Specify requirements to harden Active Directory Domain Services (AD DS)
The following table provides a summary of the recommendations provided in this document for securing an AD DS installation. Some best practices are strategic in nature and require comprehensive planning and implementation projects; others are tactical and focused on specific components of Active Directory and related infrastructure.
Practices are listed in approximate order of priority, that is, lower numbers indicate higher priority. Where applicable, best practices are identified as preventative or detective in nature. All of these recommendations should be thoroughly tested and modified as needed for your organization's characteristics and requirements.

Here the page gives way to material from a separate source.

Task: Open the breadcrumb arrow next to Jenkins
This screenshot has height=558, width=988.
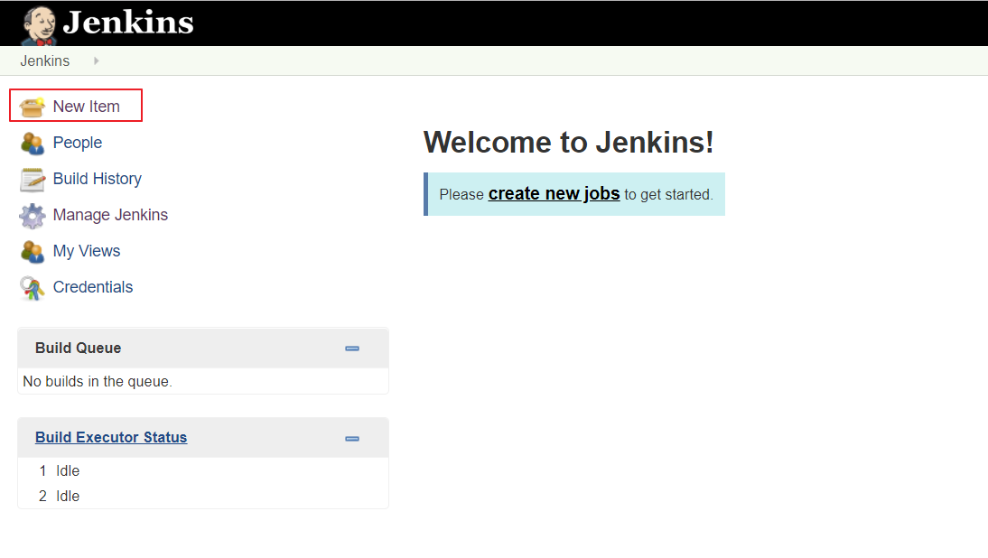Action: (96, 61)
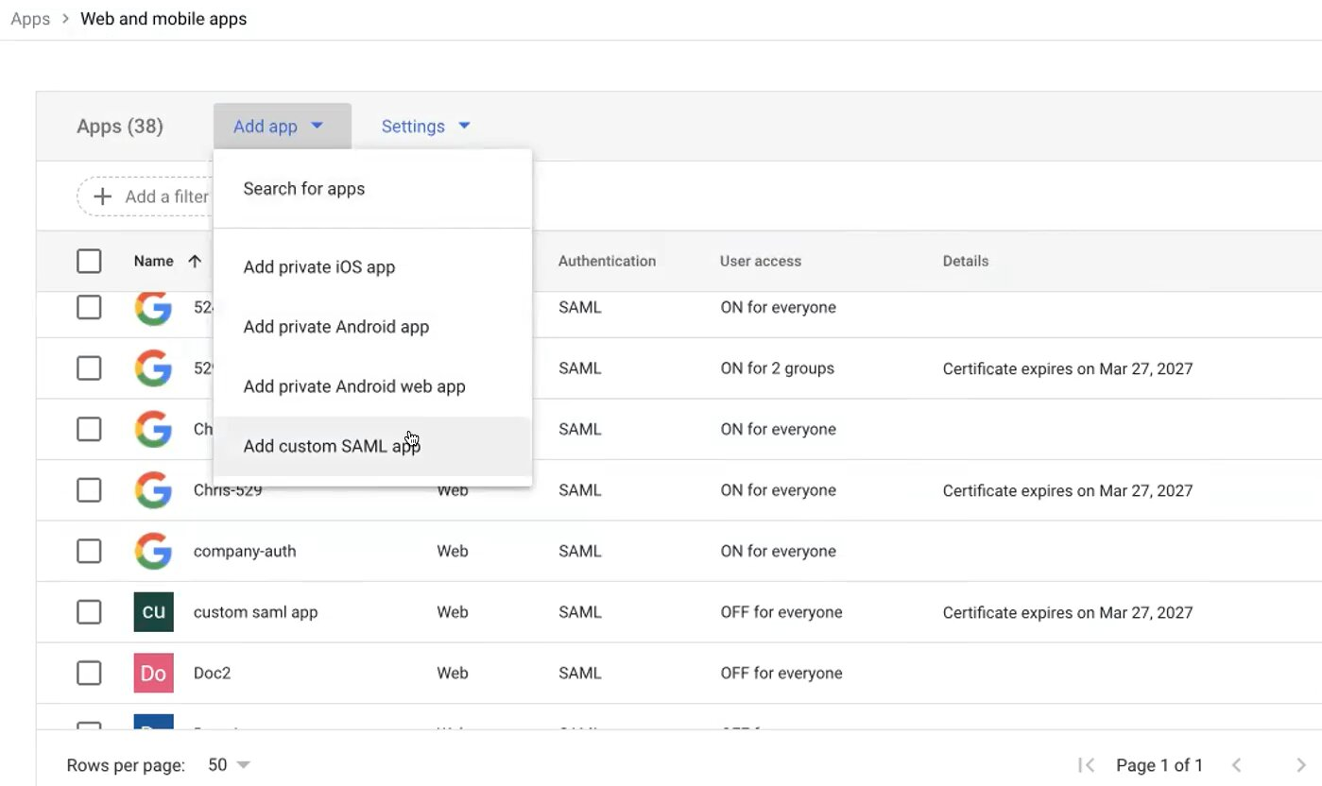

| Best Practice | Tactical or Strategic | Preventative or Detective |
|---|---|---|
| Patch applications. | Tactical | Preventative |
| Patch operating systems. | Tactical | Preventative |
| Deploy and promptly update antivirus and antimalware software across all systems and monitor for attempts to remove or disable it. | Tactical | Both |
| Monitor sensitive Active Directory objects for modification attempts and Windows for events that may indicate attempted compromise. | Tactical | Detective |
| Protect and monitor accounts for users who have access to sensitive data | Tactical | Both |
| Prevent powerful accounts from being used on unauthorized systems. | Tactical | Preventative |
| Eliminate permanent membership in highly privileged groups. | Tactical | Preventative |
| Implement controls to grant temporary membership in privileged groups when needed. | Tactical | Preventative |
| Implement secure administrative hosts. | Tactical | Preventative |
| Use application allowlists on domain controllers, administrative hosts, and other sensitive systems. | Tactical | Preventative |
| Identify critical assets, and prioritize their security and monitoring. | Tactical | Both |
| Implement least-privilege, role-based access controls for administration of the directory, its supporting infrastructure, and domain-joined systems. | Strategic | Preventative |
| Isolate legacy systems and applications. | Tactical | Preventative |
| Decommission legacy systems and applications. | Strategic | Preventative |
| Implement secure development lifecycle programs for custom applications. | Strategic | Preventative |
| Implement configuration management, review compliance regularly, and evaluate settings with each new hardware or software version. | Strategic | Preventative |
| Migrate critical assets to pristine forests with stringent security and monitoring requirements. | Strategic | Both |
| Simplify security for end users. | Strategic | Preventative |
| Use host-based firewalls to control and secure communications. | Tactical | Preventative |
| Patch devices. | Tactical | Preventative |
| Implement business-centric lifecycle management for IT assets. | Strategic | N/A |
| Create or update incident recovery plans. | Strategic | N/A |
Reducing the Active Directory Attack Surface
This section focuses on technical controls to reduce the attack surface of an Active Directory installation. Included in this section are the following subjects:
The Privileged Accounts and Groups in Active Directory section discusses the highest privileged accounts and groups in Active Directory and the mechanisms by which privileged accounts are protected. Within Active Directory, three built-in groups are the highest privilege groups in the directory (Enterprise Admins, Domain Admins, and Administrators), although a number of additional groups and accounts should also be protected.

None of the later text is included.